*** Opening of Provided entries ***

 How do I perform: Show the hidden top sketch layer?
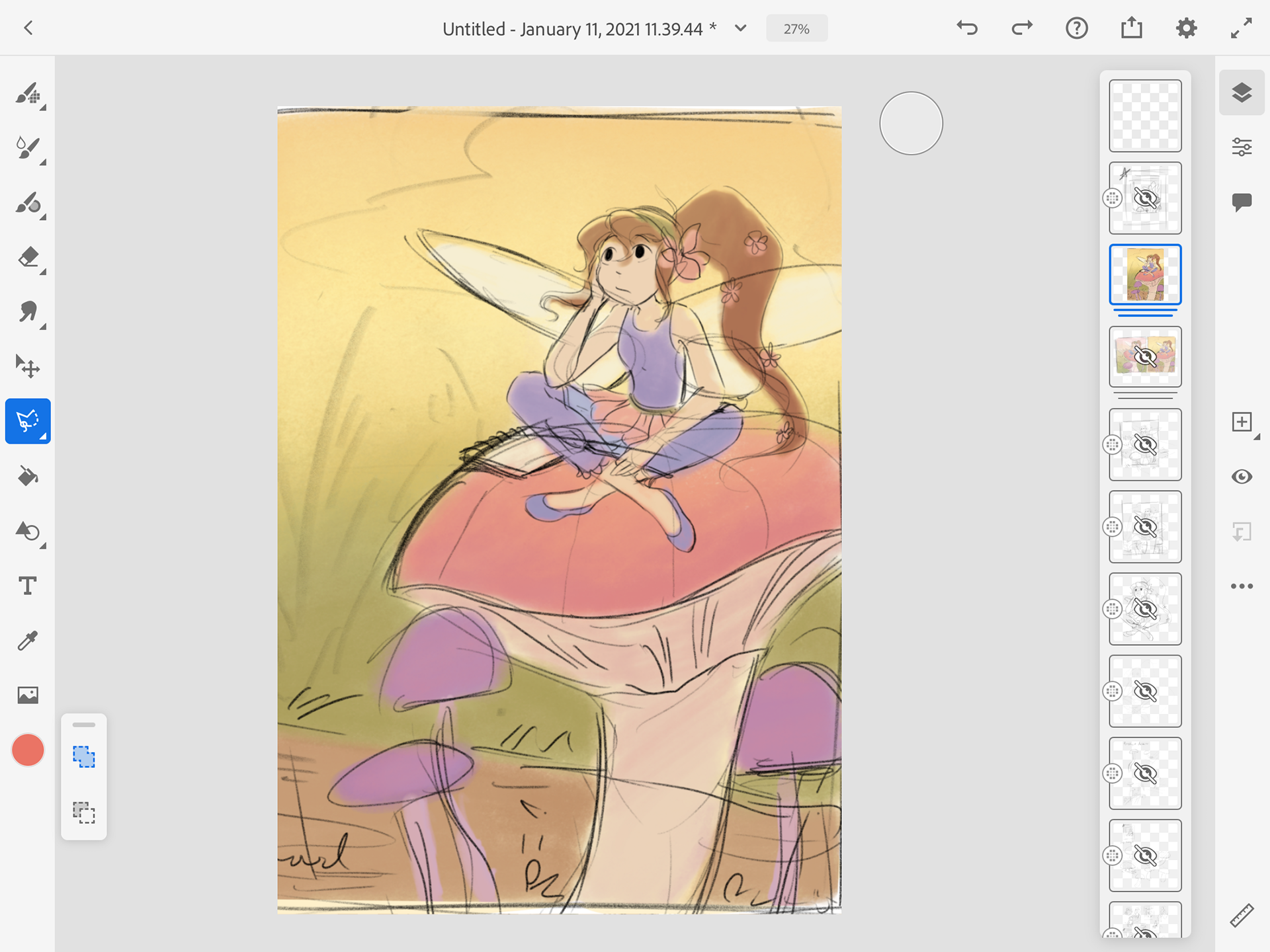[1145, 198]
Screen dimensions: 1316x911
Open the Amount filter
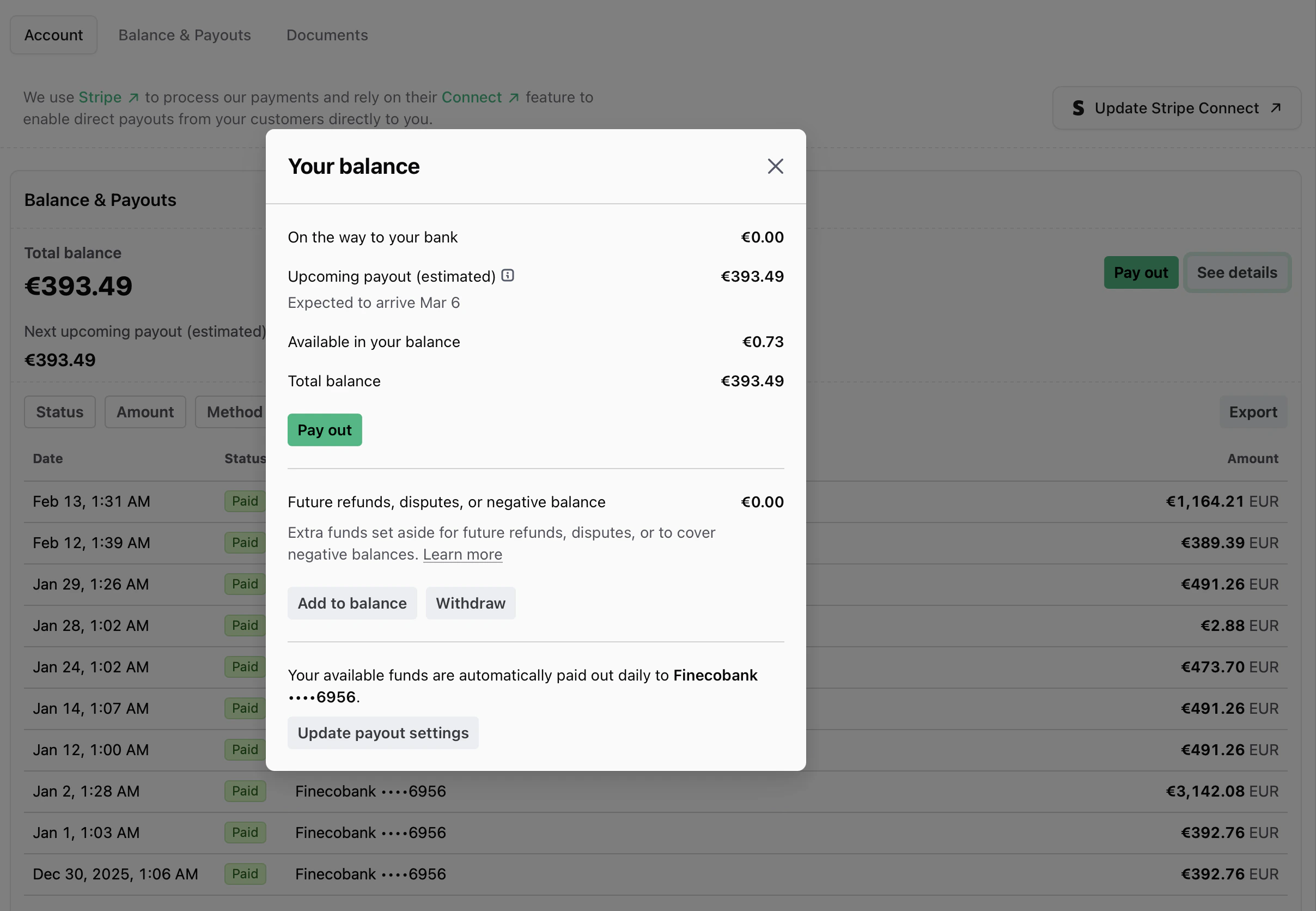pyautogui.click(x=145, y=411)
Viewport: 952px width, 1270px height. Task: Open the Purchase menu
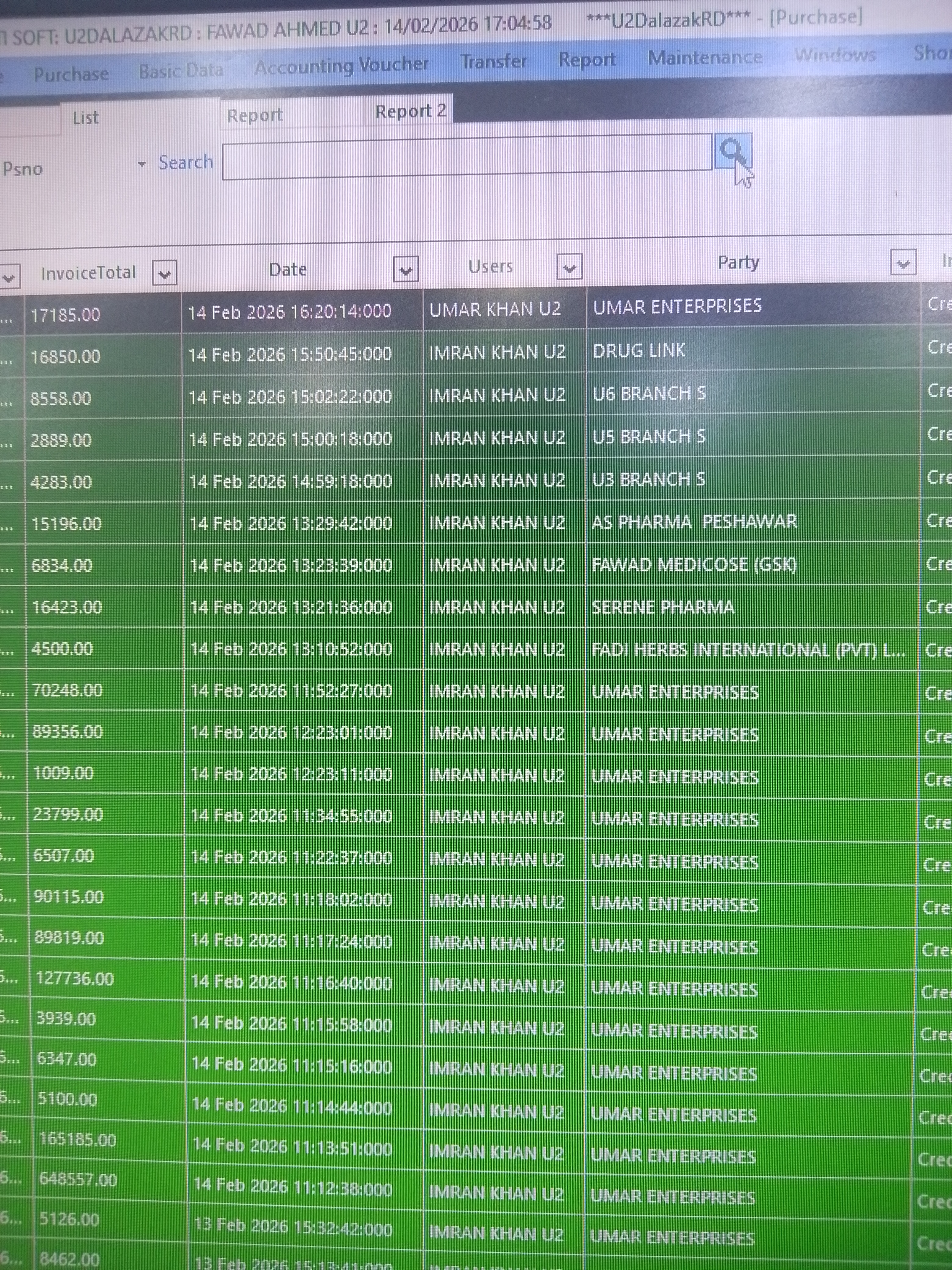click(71, 74)
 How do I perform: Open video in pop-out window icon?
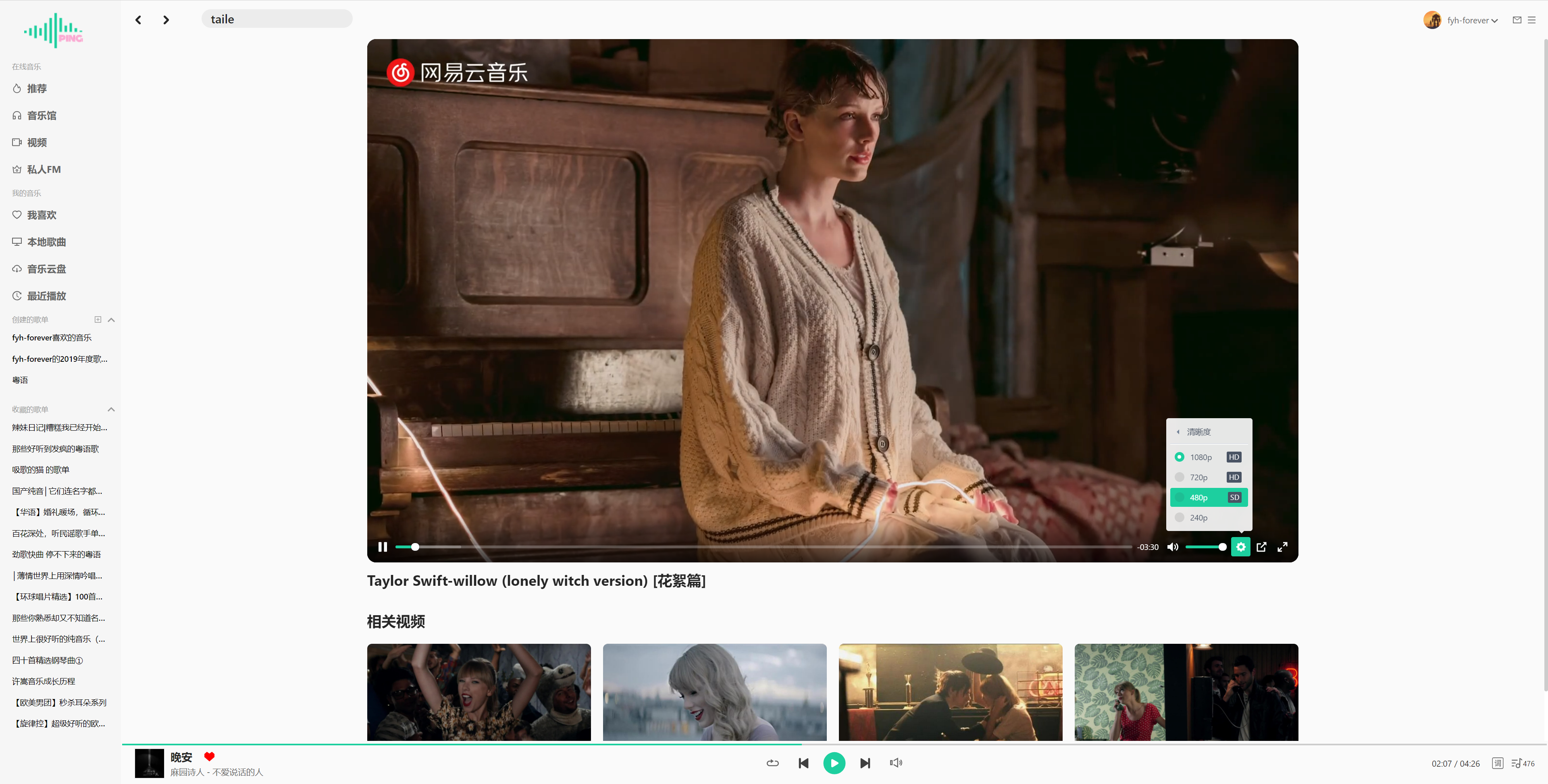click(1261, 547)
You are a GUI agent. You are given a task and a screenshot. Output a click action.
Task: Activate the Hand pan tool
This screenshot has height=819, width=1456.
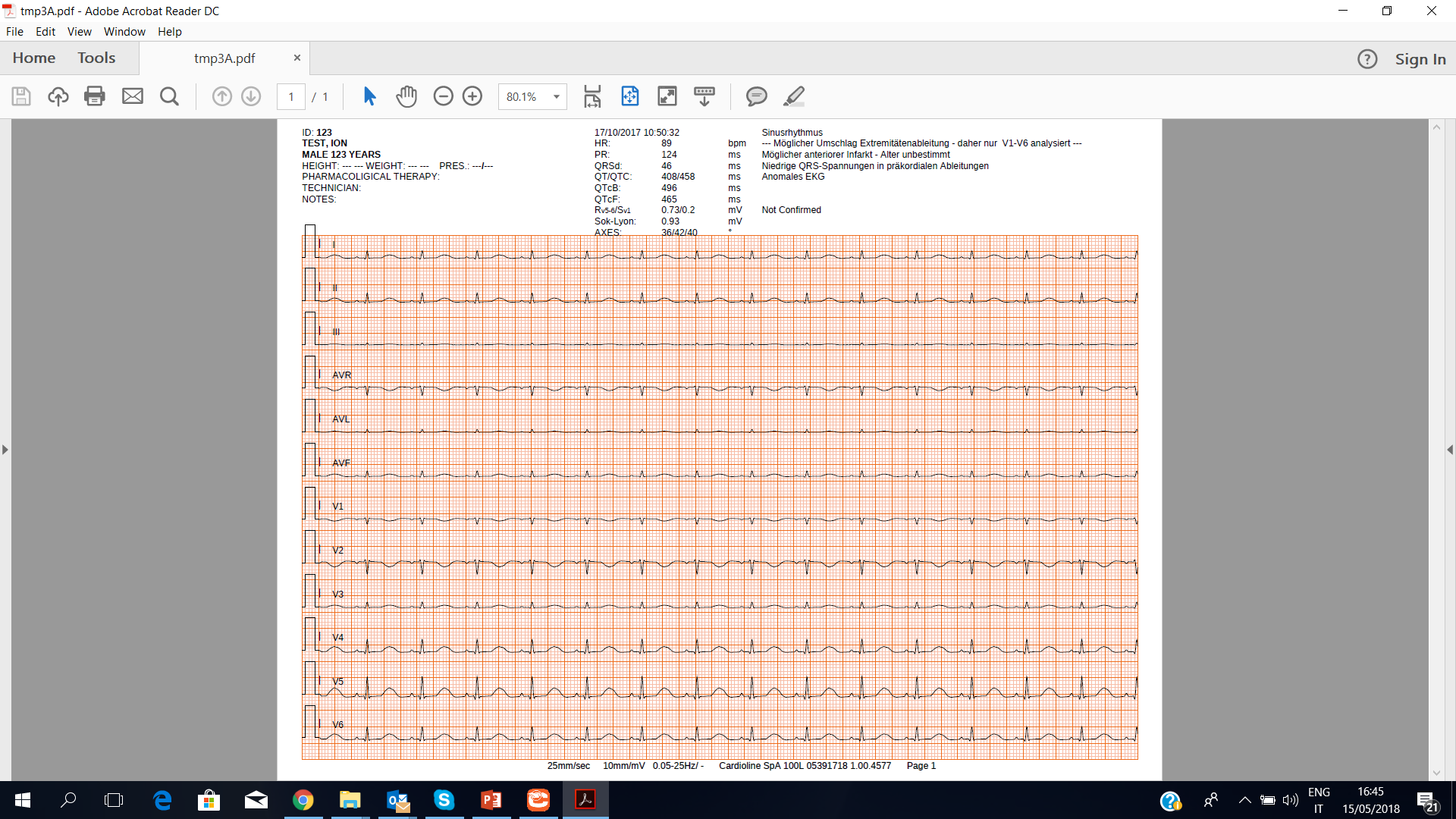(x=406, y=96)
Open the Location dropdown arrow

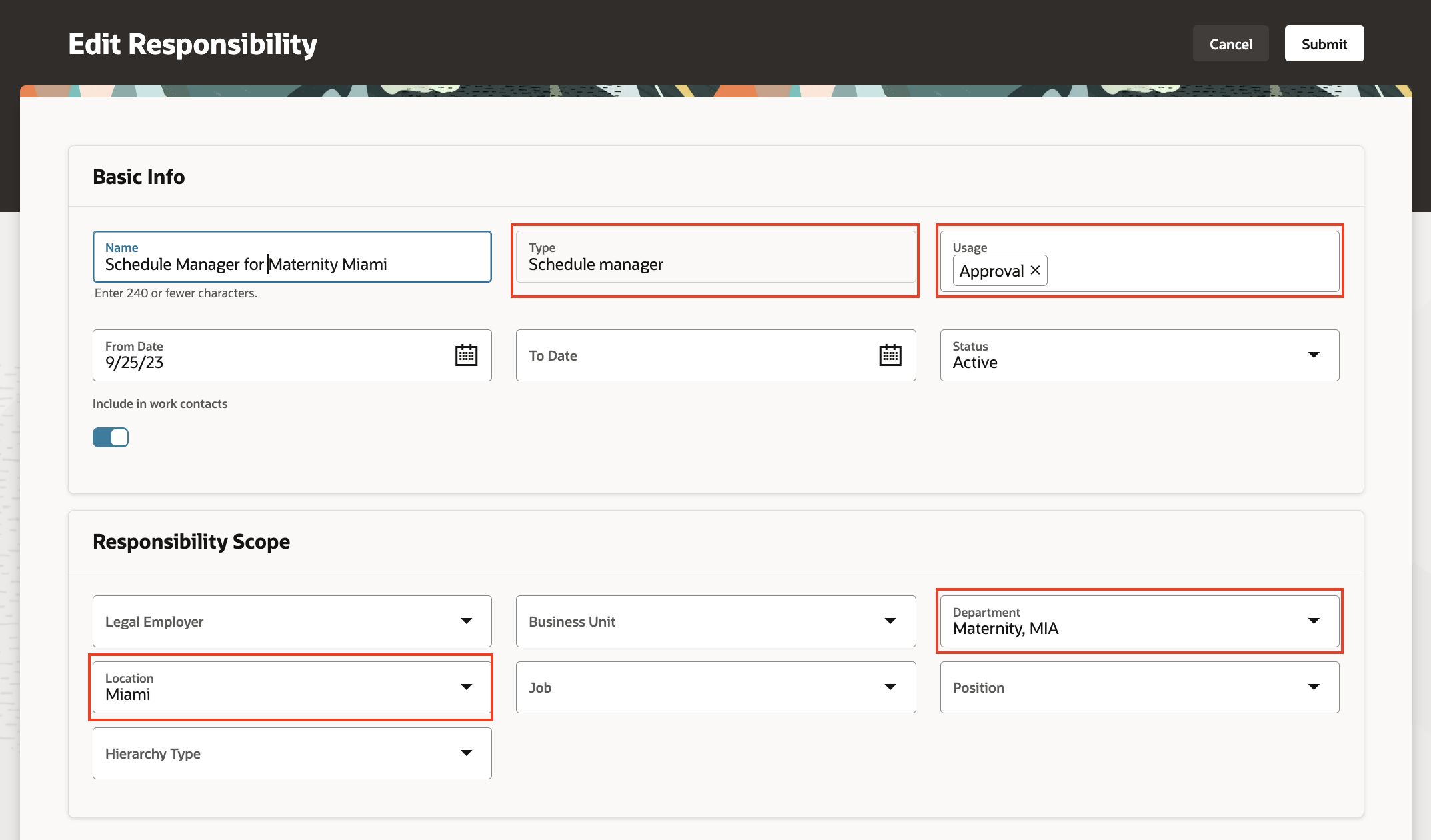click(x=466, y=687)
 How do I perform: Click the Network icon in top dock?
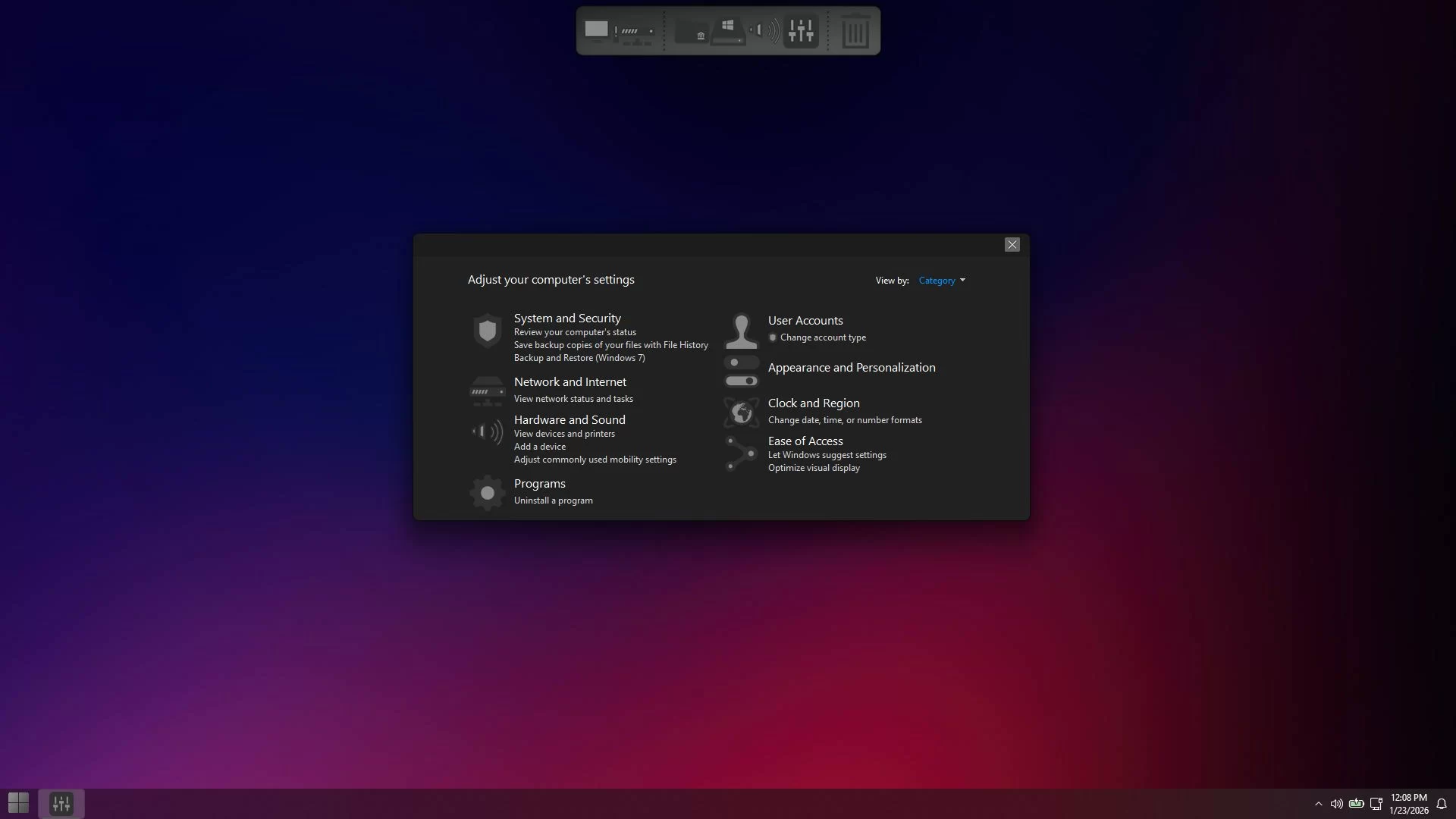pyautogui.click(x=635, y=32)
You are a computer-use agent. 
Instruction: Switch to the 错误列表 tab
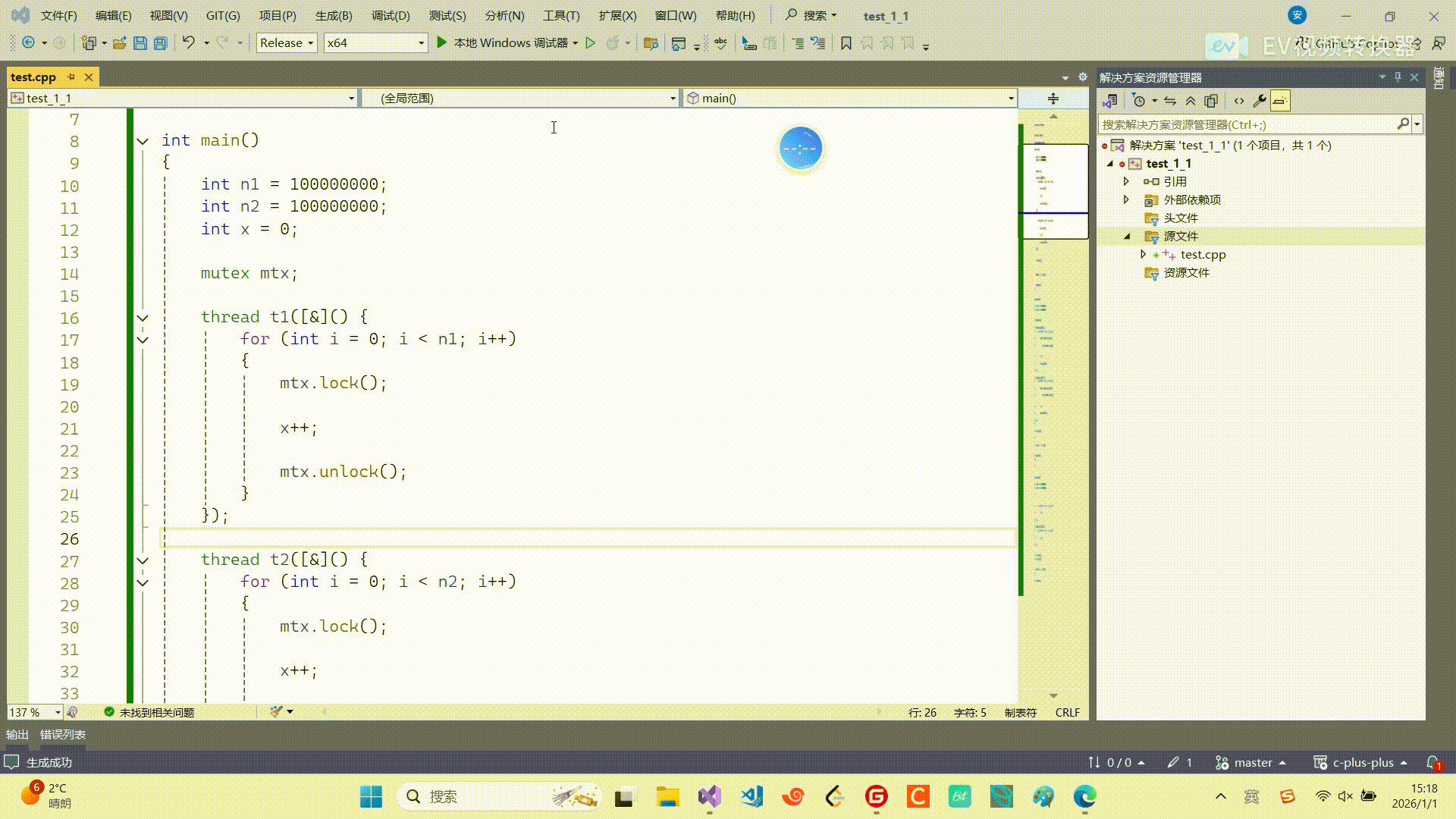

*** Close of Provided entries ***

= Problem details =
Your answer must be the exact lines from the one containing "Task: Activate the Hand pan tool" through the last line of the records above, with both included and no pictures.

= Task solution =
Task: Activate the Hand pan tool
This screenshot has height=819, width=1456.
(x=406, y=96)
Open the Location dropdown arrow

click(x=466, y=687)
 How do I perform: Click the Network icon in top dock?
pyautogui.click(x=635, y=32)
You are a computer-use agent. 
Instruction: Switch to the 错误列表 tab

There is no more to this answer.